Heathland Management with the RSPB
October 4, 2018
Wiggonholt and Rackham Woods are sites involved in our heathlands reunited project
During the early autumn the RSPB Pulborough Brooks team will be undertaking essential habitat management work on their wooded heathland sites at Wiggonholt Heath & Rackham Woods. Anna Allum, Visitor Experience Manager at RSPB Pulborough Brooks explains more:
Heathland requires regular management to help get it into tip top shape. This autumn we’ll be working on these two wooded heathland sites to create and maintain heathland habitat and also improve the management of the wooded areas to encourage native broadleaved tree species and create a better diversity of ground flora.
Whilst the work is taking place there will be some disruption with some permissive paths closed whilst forestry work is being undertaken. With forest machinery in operation, the site will be rather churned up and there will be bare areas, stumps and brash. We understand that this can look rather brutal in the short term but in the longer-term, habitat improvements will make the site better for wildlife and for our nature-loving visitors.
Rackham Woods
One of the primary aims at Rackham Woods is to maintain the area around five or six Bronze Age Round Barrows (also known as tumuli); restoring them to their
landscape context, maintaining their structure and encouraging the re-generation of heather in the open area. In the Bronze Age the barrows would have been visible from miles around. We’ll be thinning some of the plantation conifers that surround them and controlling some of the bracken and birch seedlings that are quick to colonise open ground.
Surrounding the barrows is an area of mixed woodland including plantation conifers, mixed broadleaf trees with Amelanchier and some areas of fantastic mature broadleaf trees such as beech, oak and sweet chestnut. The work we’re doing will encourage the native broadleaf species and improve the structure of the wooded areas.
Thinning the Scots pine and Cypress plantations, which have little wildlife value, will create ‘rides’ which allow more light through the canopy and encourage the development of ground flora. Bird surveys have been completed regularly on the site and the area checked for potential bat roosts.
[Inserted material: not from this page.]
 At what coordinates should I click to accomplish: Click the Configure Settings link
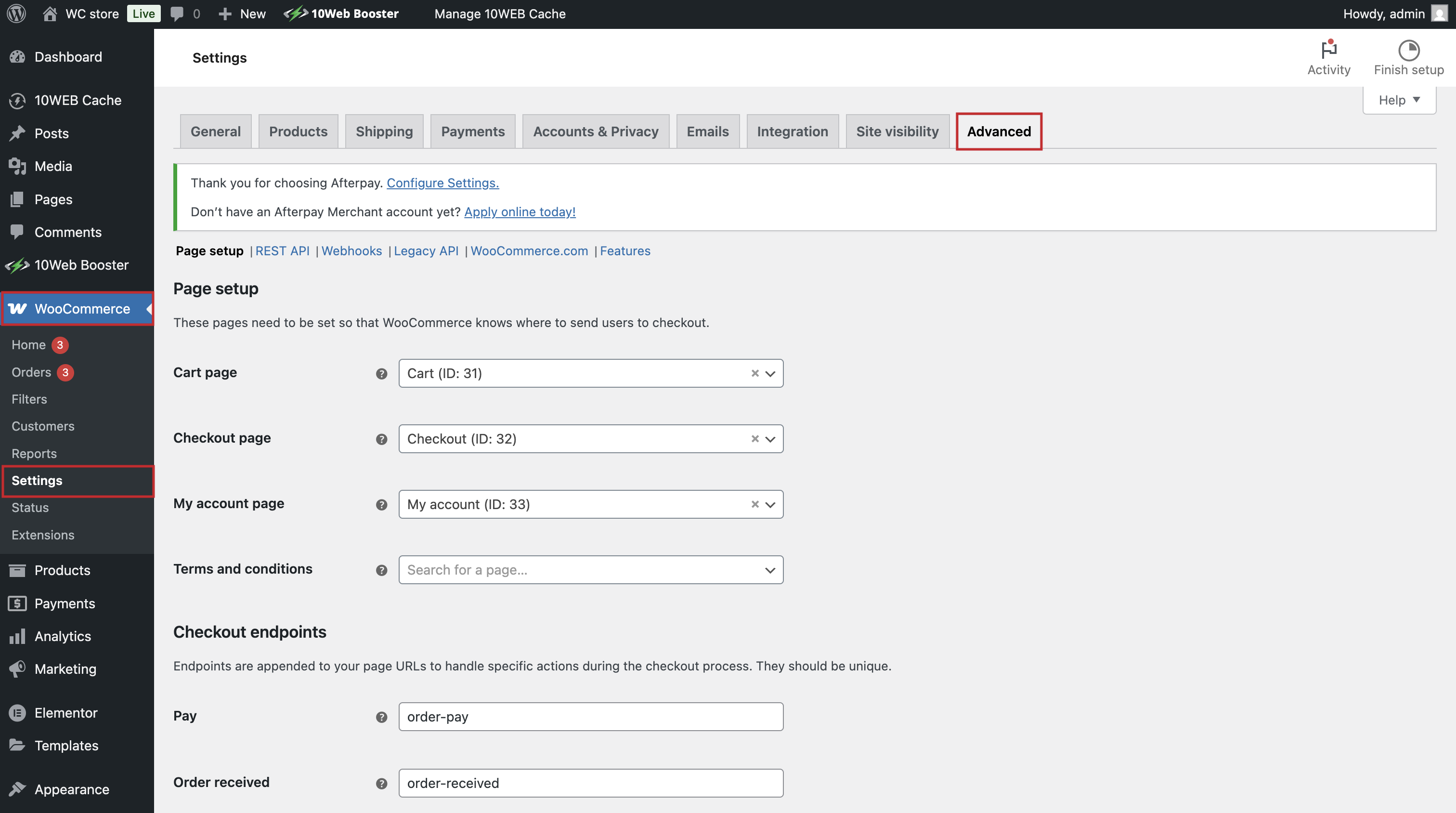pos(442,183)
In the areas of mixed broadleaf trees and Amelanchier we’ll be removing the latter (a naturalised garden escapee) to allow the native trees to flourish. Again the work will give the native trees more light and space to grow to maturity (our veteran trees of the future) and encourage the natural regeneration of ground flora.
Please take note of signage around the site and cooperate with the RSPB team and contractors on site to ensure your own and their safety. Public rights of way will remain open throughout, other permissive paths and the small RSPB car park will be shut whilst forestry work takes place.
Wiggonholt Heath
On the wooded heath at Wiggonholt next to the RSPB Pulborough Brooks Visitor Centre, we’ll be completing work to aid both heathland and woodland regeneration. This will include some further tree thinning on various parts of the heath including the western hemlocks & Corsican pine plantations and in areas of mixed woodland – mainly on the outer edges of the heath; alongside the public footpath and along the southern edge of the heath.
The thinning of some of the skinny birches and plantation pines will allow more light to penetrate the canopy and encourage greater growth and diversity in the ground flora, allowing the bluebells, honeysuckle, stitchwort and others to flourish. We’ll be retaining more of the native broadleaved trees – the oaks, beeches, and rowans – and by giving them more space to grow we’ll be encouraging some to develop into veteran trees whilst safeguarding the fabulous existing veteran trees on site.
Following this summer’s hot and dry weather we’re becoming ever more conscious of fire risk – heathland is particularly vulnerable to wildfires. Removing some of the conifers at the top of the slope, adjacent to the Visitor Centre and car park will create an important fire break.
Within the central part of the heath, work will continue to control the bracken and manage the re-growth of birch seedlings. This will help to maintain the areas of bare sandy ground that are essential for many of the special invertebrates that live on the heath and will also help the heather to continue to establish itself.
Within Black Wood we’ll be removing some of the fast-growing sycamores. Hail’s View will remain open but the loop within Black Wood will be closed whilst work is underway. The pathway around the southern and eastern edges of the heath will be shut whilst work takes place. We may divert people through the central part of the heath during these closures. No closures to the public footpath or bridleway will be necessary and banksmen will be in place. Signage will be in place so please take note of any closures or diversions to ensure your own safety and that of our team and contractors.
In future years we plan to close the central area of the heath each year during the breeding season, re-opening it in late summer and autumn. The results of breeding bird surveys this spring have suggested that closing the heath and reducing the disturbance to breeding birds has been beneficial with regular sightings of woodlark and tree pipit in the early part of the year and two nightjars in late spring and summer. We also believe that both hobby and kestrel pairs bred on (or adjacent to) this area of heathland this year.
Later on in the year and into 2019 we’ll be constructing a fire access track and a new water main to supply water troughs for grazing livestock. We’ll also be continuing with the removal of birch seedlings and stumps.